Westerscheldetunnel

Westerscheldetunnel die Zuid-Beveland mit Zeeuws Vlaanderen verbindet.
Video: Westerscheldetunnel
Der Westerscheldetunnel ist ein gebohrter Tunnel von 6,6 Kilometern Länge der Ellewoutsdijk und Terneuzen verbindet. Der Bau des Tunnels war technisch gesehen ein einzigartiges Projekt. Die meisten europäischen Tunnel wurden in harte, felsartige Materie gebaut. Das erscheint schwieriger als einen Tunnel in den weichen Westerscheldeboden zu bauen aber das ist es nicht. Das war das erste Mal in der Geschichte West-Europas, dass ein so langer und tiefer Tunnel durch Sand und Lehm gebohrt wurde. Der tiefste Punkt des Tunnels liegt 60 Meter unter dem Meeresspiegel.
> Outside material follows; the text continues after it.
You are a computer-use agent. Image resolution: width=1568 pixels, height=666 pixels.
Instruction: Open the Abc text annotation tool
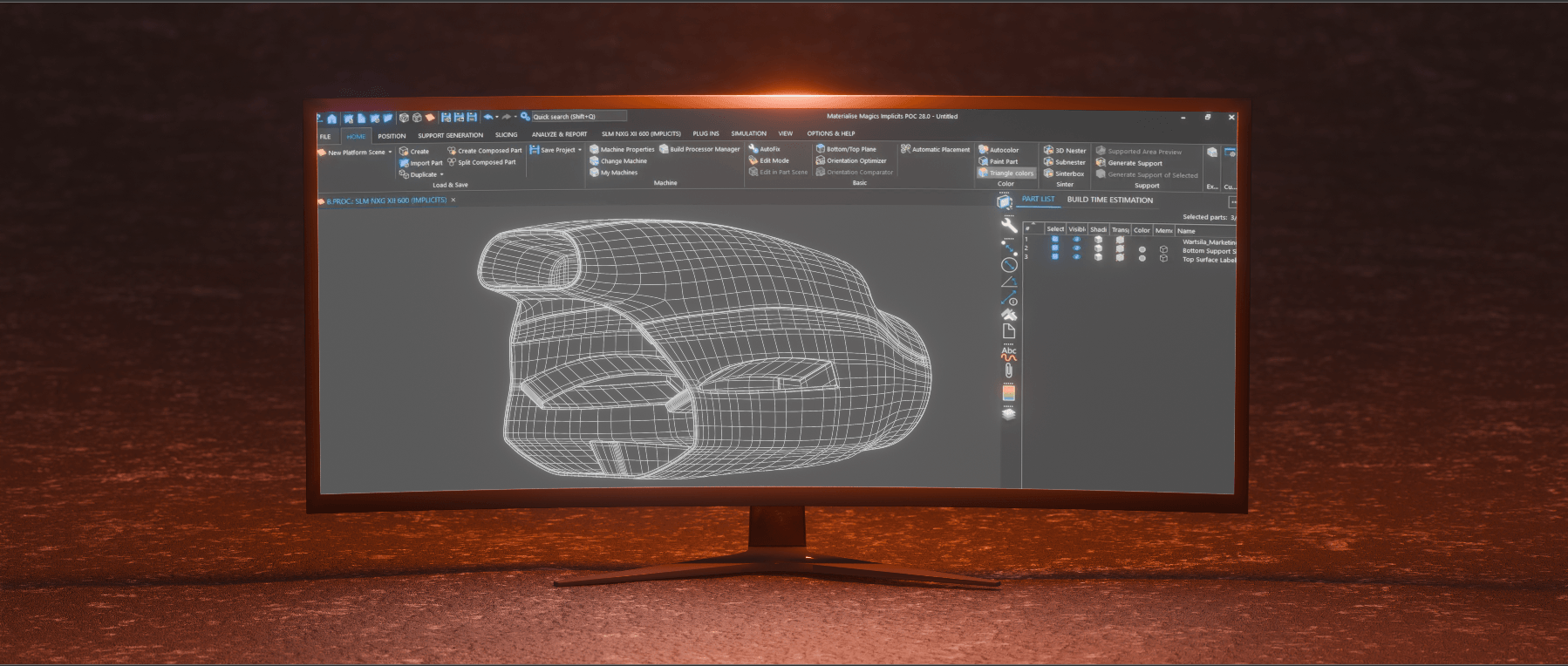[1009, 353]
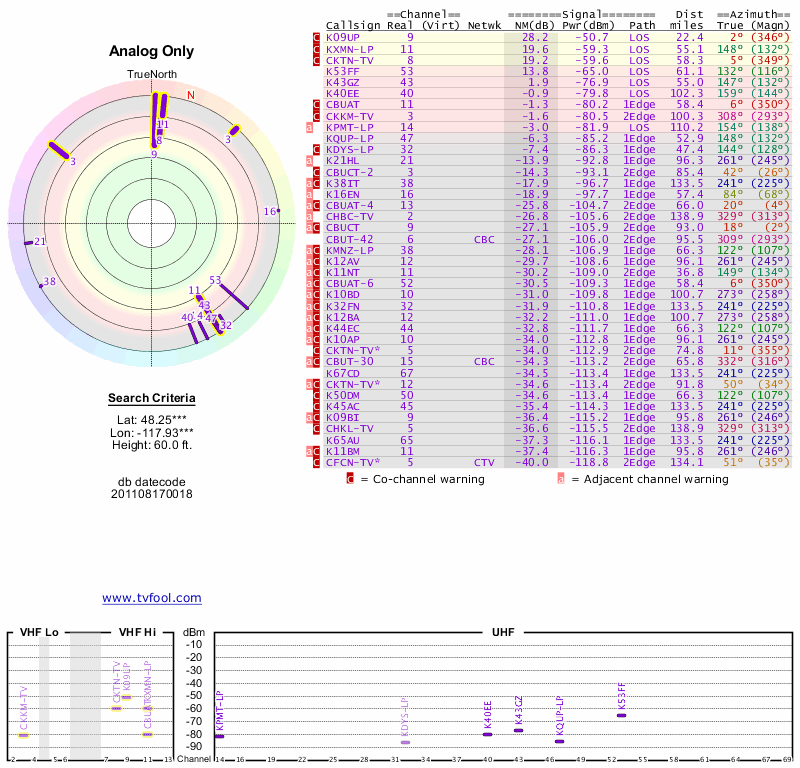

Verglichen mit einer Brücke oder einem abgesenkten Tunnel hat ein gebohrter Tunnel unzählige Vorteile: Schiffe können ungehindert passieren, Tunnelverankerungen können sich nicht lösen und außerdem ist es billiger.

Endlich ein Tunnel


Westerscheldetunnel
Wie die Zeelandbrücke ist der Westerscheldetunnel (2003) kein Teil der Deltawerke. Aber er kann als eine indirekte Folge davon betrachtet werden. Es war nämlich nicht möglich, die Westerschelde abzuschließen, da die Erreichbarkeit des Antwerpener Hafens dadurch in Gefahr geraten wäre. Die Konsequenz war, dass die Verbindung zwischen Zeeuwsch-Vlaanderen und Walcheren oder Zuid-Beveland nicht besonders gut war. Die Deltawerke hatten außer für Sicherheit, auch für gute Verbindungen gesorgt. Bessere Verbindungen bedeutete bessere Impulse für Tourismus und Wirtschaft. Diese Impulse fehlten bis 2003 in den Gebieten rund um die Waterschelde. Bis zu dieser Zeit musste man mit zwei Fährverbindungen auskommen: eine zwischen Vlissingen und Breskens und eine zwischen Kruiningen und Perkpolder. Bei schlechtem Wetter waren diese Fähren allerdings schnell außer Gefecht gesetzt. Jemand der von Middleburg nach Oostburg wollte, musste dann warten oder den Umweg über Noord-Brabant nehmen.